Wie lässt sich ein Zeitraum von mehreren Jahrzehnten realistisch einschätzen?

Man kann nur Annahmen treffen, etwa zu Kinderzahl oder der Gefahr von Arbeitslosigkeit. Mit welchen Zinssätzen die Banken nach Ablauf der Zinsbindung rechnen, bleibt ihnen überlassen. Die ING-Diba und die PSD Bank Nord rechnen mit den aktuell niedrigen Zinsen, die PSD Bank mit kleinem Aufschlag. Je niedriger der Zins, desto niedriger ist die kalkulierte Belastung nach Auslauf der Zinsbindung. „Wir weisen auf das Zinsänderungsrisiko und eine mögliche höhere monatliche Belastung hin“, sagt Patrick Herwarth von der ING-DiBa. Haspa und die Sparda-Bank Hamburg setzen dagegen für diese Berechnung einen Zins von fünf Prozent an. Der Wert orientiert sich am langfristigen Durchschnitt seit 1995 für eine zehnjährige Zinsbindung.
-- -- --
AUFGABE 1 ▸
Gib aus dem Text über die Zinsbindung den Abschnitt von „Wie lässt sich“ bis einschließlich „eine zehnjährige Zinsbindung.“ wortgetreu wieder.

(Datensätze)
-- -- --
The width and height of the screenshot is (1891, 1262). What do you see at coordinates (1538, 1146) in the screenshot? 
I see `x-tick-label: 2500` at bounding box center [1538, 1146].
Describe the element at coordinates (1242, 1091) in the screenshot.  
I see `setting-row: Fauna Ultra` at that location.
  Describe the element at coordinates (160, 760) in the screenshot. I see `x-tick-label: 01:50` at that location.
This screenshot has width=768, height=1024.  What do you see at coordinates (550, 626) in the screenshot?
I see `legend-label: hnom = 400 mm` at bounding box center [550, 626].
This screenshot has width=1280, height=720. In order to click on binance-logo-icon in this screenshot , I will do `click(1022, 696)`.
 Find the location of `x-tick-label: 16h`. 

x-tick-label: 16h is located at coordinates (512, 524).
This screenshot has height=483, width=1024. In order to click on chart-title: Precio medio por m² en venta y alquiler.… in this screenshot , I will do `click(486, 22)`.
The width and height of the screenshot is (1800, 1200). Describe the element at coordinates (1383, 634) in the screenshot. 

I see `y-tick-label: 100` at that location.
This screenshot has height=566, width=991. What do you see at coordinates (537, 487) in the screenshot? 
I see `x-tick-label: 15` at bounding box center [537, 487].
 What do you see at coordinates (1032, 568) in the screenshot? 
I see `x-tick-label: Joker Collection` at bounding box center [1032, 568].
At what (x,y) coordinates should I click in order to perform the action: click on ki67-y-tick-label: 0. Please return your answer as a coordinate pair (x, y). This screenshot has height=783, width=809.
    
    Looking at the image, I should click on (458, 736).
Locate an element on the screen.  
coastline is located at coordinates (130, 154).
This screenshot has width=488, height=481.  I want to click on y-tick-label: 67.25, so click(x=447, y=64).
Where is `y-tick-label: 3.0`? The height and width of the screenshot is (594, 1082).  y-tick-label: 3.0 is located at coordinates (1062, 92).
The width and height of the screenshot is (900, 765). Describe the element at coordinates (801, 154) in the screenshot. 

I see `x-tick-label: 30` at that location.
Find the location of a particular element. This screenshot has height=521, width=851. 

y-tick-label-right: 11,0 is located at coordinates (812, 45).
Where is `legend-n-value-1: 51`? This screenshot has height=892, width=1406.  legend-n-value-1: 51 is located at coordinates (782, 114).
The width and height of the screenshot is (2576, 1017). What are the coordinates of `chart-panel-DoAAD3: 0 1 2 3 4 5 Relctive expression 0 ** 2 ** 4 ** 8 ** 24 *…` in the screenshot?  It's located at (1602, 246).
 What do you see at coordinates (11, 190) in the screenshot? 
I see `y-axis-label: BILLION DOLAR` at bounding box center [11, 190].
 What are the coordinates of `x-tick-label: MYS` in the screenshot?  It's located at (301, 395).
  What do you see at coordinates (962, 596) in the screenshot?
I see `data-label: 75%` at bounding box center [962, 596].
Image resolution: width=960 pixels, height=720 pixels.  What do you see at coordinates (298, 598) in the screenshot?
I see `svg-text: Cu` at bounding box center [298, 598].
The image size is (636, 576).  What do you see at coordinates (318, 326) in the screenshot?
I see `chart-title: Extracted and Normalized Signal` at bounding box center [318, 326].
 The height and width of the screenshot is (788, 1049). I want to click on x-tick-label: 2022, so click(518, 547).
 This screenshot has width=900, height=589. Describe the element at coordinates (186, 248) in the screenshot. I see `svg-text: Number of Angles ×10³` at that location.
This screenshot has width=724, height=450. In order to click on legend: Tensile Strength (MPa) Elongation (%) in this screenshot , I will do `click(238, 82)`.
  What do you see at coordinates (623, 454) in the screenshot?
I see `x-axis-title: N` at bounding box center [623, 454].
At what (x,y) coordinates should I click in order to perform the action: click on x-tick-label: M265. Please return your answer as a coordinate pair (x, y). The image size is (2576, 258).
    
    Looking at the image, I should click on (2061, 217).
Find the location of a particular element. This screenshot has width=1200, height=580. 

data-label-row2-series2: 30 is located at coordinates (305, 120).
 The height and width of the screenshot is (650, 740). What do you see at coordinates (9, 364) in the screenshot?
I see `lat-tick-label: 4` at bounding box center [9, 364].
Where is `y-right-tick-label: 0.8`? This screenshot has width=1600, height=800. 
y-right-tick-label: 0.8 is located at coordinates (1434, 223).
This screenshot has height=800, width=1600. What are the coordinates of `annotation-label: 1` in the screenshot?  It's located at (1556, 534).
-- -- --
AUFGABE 2 ▸
Schreib die Einträge von der Zeile mit „What do you see at coordinates (1032, 568)“ bis einschließlich der Zeile mit „coordinates (782, 114).“ neu und setze dabei „Identify“ an die Stelle von „Describe“. Alles andere bleibt unverändert.

LÖSUNGSWEG 1 ▸
Wie lässt sich ein Zeitraum von mehreren Jahrzehnten realistisch einschätzen?

Man kann nur Annahmen treffen, etwa zu Kinderzahl oder der Gefahr von Arbeitslosigkeit. Mit welchen Zinssätzen die Banken nach Ablauf der Zinsbindung rechnen, bleibt ihnen überlassen. Die ING-Diba und die PSD Bank Nord rechnen mit den aktuell niedrigen Zinsen, die PSD Bank mit kleinem Aufschlag. Je niedriger der Zins, desto niedriger ist die kalkulierte Belastung nach Auslauf der Zinsbindung. „Wir weisen auf das Zinsänderungsrisiko und eine mögliche höhere monatliche Belastung hin“, sagt Patrick Herwarth von der ING-DiBa. Haspa und die Sparda-Bank Hamburg setzen dagegen für diese Berechnung einen Zins von fünf Prozent an. Der Wert orientiert sich am langfristigen Durchschnitt seit 1995 für eine zehnjährige Zinsbindung.

LÖSUNGSWEG 2 ▸
 What do you see at coordinates (1032, 568) in the screenshot? 
I see `x-tick-label: Joker Collection` at bounding box center [1032, 568].
At what (x,y) coordinates should I click in order to perform the action: click on ki67-y-tick-label: 0. Please return your answer as a coordinate pair (x, y). This screenshot has height=783, width=809.
    
    Looking at the image, I should click on (458, 736).
Locate an element on the screen.  
coastline is located at coordinates (130, 154).
This screenshot has width=488, height=481.  I want to click on y-tick-label: 67.25, so click(x=447, y=64).
Where is `y-tick-label: 3.0`? The height and width of the screenshot is (594, 1082).  y-tick-label: 3.0 is located at coordinates (1062, 92).
The width and height of the screenshot is (900, 765). Identify the element at coordinates (801, 154) in the screenshot. 

I see `x-tick-label: 30` at that location.
Find the location of a particular element. This screenshot has height=521, width=851. 

y-tick-label-right: 11,0 is located at coordinates (812, 45).
Where is `legend-n-value-1: 51`? This screenshot has height=892, width=1406.  legend-n-value-1: 51 is located at coordinates (782, 114).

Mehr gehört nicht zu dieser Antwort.